§ **Selected text**
Thursday, February 14, 2013

11,986 Pupils In Northern Region Immunised Against Cervical Cancer

An estimated 11,986 female-pupils of classes four and five, in 547 basic schools across six Districts in Ghana’s Northern Region, are being immunised against the human papilomavirus (HPV), a virus that causes cervical cancer.
 
An advanced and uncontrolled growth or division of abnormal cells of the cervix of the uterus of a young woman is called cervical cancer. Globally, cervical cancer is the second most common cause of cancer deaths amongst women. 
 
About 510,000 cases of cervical cancer are diagnosed or reported annually with 68,000 in Africa, 77,000 in Latin America and 245,000 in Asia, according to the World Health Organisation (WHO). The global body says in 2005, almost 260,000 to 290,000 women died of the disease, nearly 95 percent of them in developing countries including Ghana thus making cervical cancer one of the gravest threats to women’s lives.

§ **Source material**
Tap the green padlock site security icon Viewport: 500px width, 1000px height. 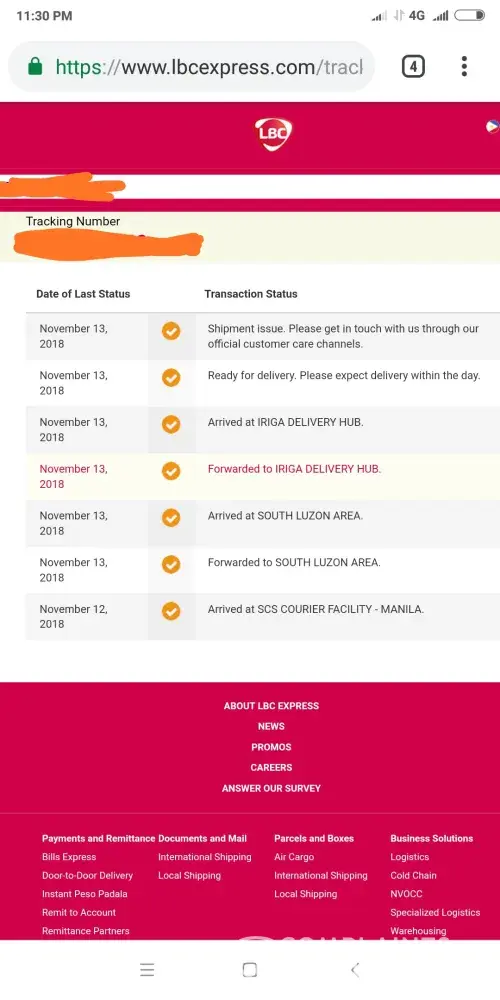click(x=36, y=66)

§ **What to work on**
[1] In the report on HPV immunization in the Northern Region, why is cervical cancer described as one of the gravest threats to women's lives? Answer in one to three sentences.
[2] Go on with the report on HPV immunization in the Northern Region, starting after its last sentence.
The material is not needed for the work that follows.

§ **Written answers**
[1] According to the World Health Organisation, almost 260,000 to 290,000 women died of cervical cancer in 2005. Nearly 95 percent of those deaths were in developing countries, including Ghana.

[2]
 
According to health experts, at least 80 percent of all incidents of cervical cancer and related mortalities had been observed in regions of Africa with women from underserved and resource-poor populations carrying the greatest burden of the disease. 
 
In Ghana for instance, between 18 and 22 percent of cancers in women are caused by cervical cancer. The disease as peculiar as it is, takes between 10 and 30 years to incubate and spread in the affected person. It is however difficult and costly to treat if it multiplies in the system of a person. 
 
But, thanks to the Rural Women Initiative for Development and Empowerment (RUWIDE), a non-governmental organisation headquartered in Salaga in the East Gonja District, through whose effort a national pilot immunisation programme was undertaken in two regions of Ghana including the Northern and Central.
 
The Northern Regional Director of the Ghana Health Service (GHS) Dr. Akwasi Twumasi, told journalists that RUWIDE through its partners abroad had made available the expensive drugs for the immunisation exercise in six selected districts in the region including East Gonja, Kumbungu, Tolon, Mion, Savelugu-Nanton and Yendi as well as some other districts in the Central Region.
 
He explained that there were two types of HPV vaccines, namely; gardasil and cervarix, adding that in the vaccination exercise, it was the gardasil vaccine that was being used and each child would be required to take three doses in order to be fully protected.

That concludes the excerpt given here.